The results demonstrate that dehydrated media (CDM4PERMab media) that are reconstituted with Arium® pro UF ultrapure water are suitable for use in cultivation of PER.C6 EpCAM cell lines instead of commercially available ready-to-use media. The growth characteristics of the PER.C6 EpCAM cell lines cultivated in media reconstituted with water purified by Arium® pro UF are similar to those of the PER.C6EpCAM cell lines cultivated in ready-touse CDM4PERMab media used as controls. Moreover, enhanced growth was observed
in cell line samples cultivated in media reconstituted with Arium ultrapure water compared with the samples cultured in media reconstituted with RO water when the experiments were carried out in spinner flasks. In this case higher cell densities normally occur and O2 is not a limiting factor. It was therefore concluded that the higher concentration of endotoxins or inorganic salts in RO water caused this decrease in growth.

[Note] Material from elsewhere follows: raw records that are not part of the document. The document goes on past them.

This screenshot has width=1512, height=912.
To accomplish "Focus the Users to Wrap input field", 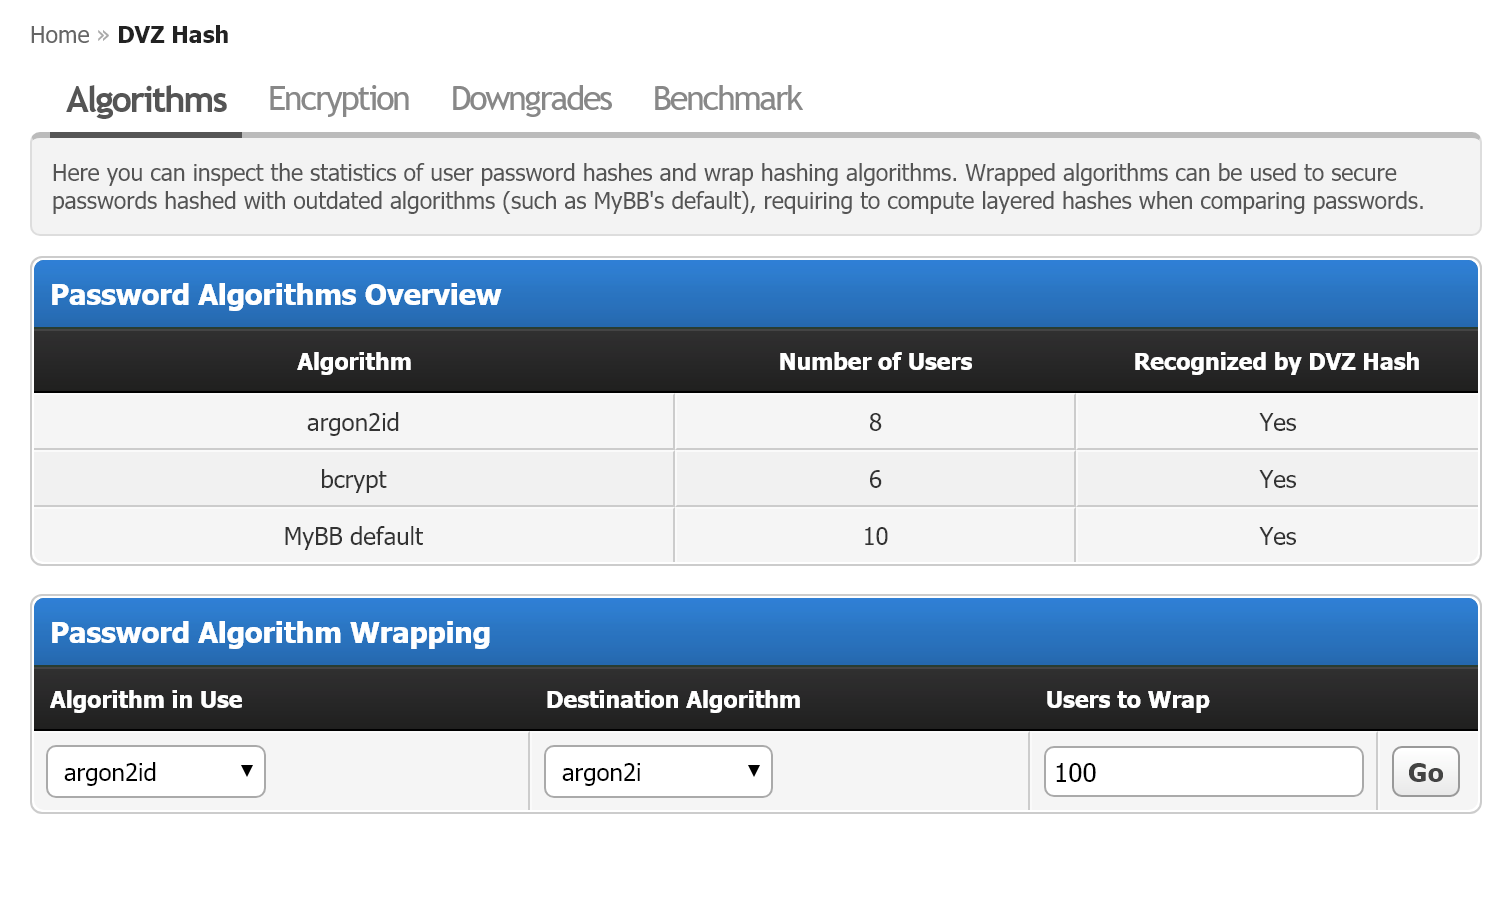I will tap(1203, 772).
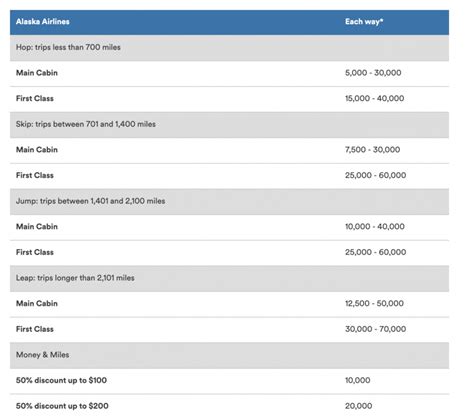Click the 30,000 - 70,000 miles value
Image resolution: width=474 pixels, height=420 pixels.
click(375, 329)
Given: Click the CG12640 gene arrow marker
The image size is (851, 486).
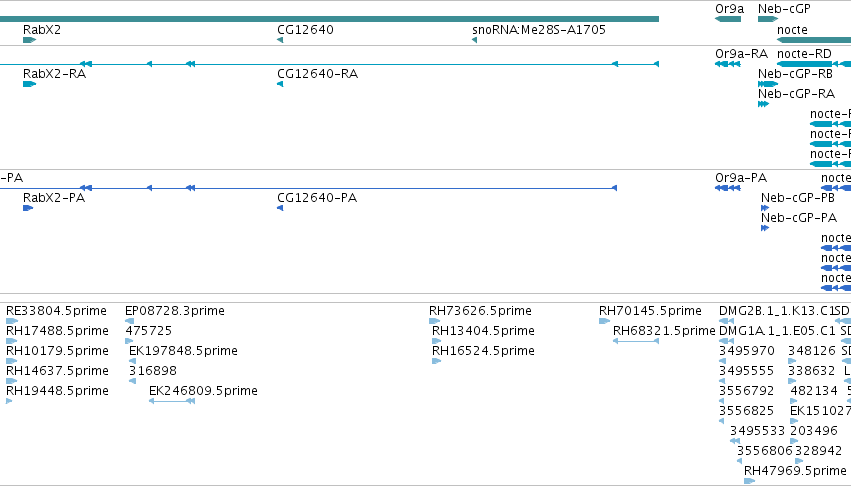Looking at the screenshot, I should click(x=280, y=40).
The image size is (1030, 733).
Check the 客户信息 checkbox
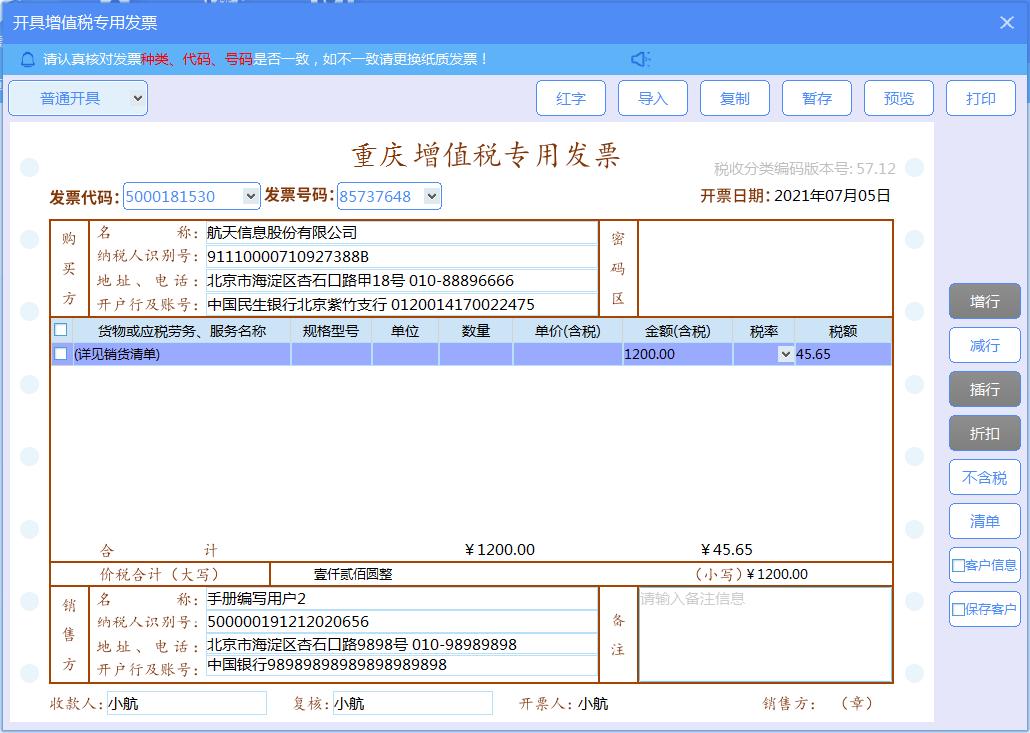(957, 565)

These results were confirmed and reflected by the antibody production in the PER.C6 EpCAM cell line cultivated in spinner flasks. Antibody expression (Mab production) from PER.C6 cell lines showed the highest values in the samples reconstituted with in Arium ultrapure water, followed by those of the controls (ready-to-use media).
These values were unlike those in the RO water samples, where antibody production decreased. Hence, it was concluded that water from the Arium® pro UF system is well suited for PER.C6 EpCAM cell cultivation because this water system minimises the content of impurities, such as inorganic ions, organic compounds and in particular reduces endotoxins to exceptionally low levels, as was recently confirmed in newer experiments [4]. 

References

[1] ASTM Standard Guide for Bio-Applications Grade Water D 5196-06.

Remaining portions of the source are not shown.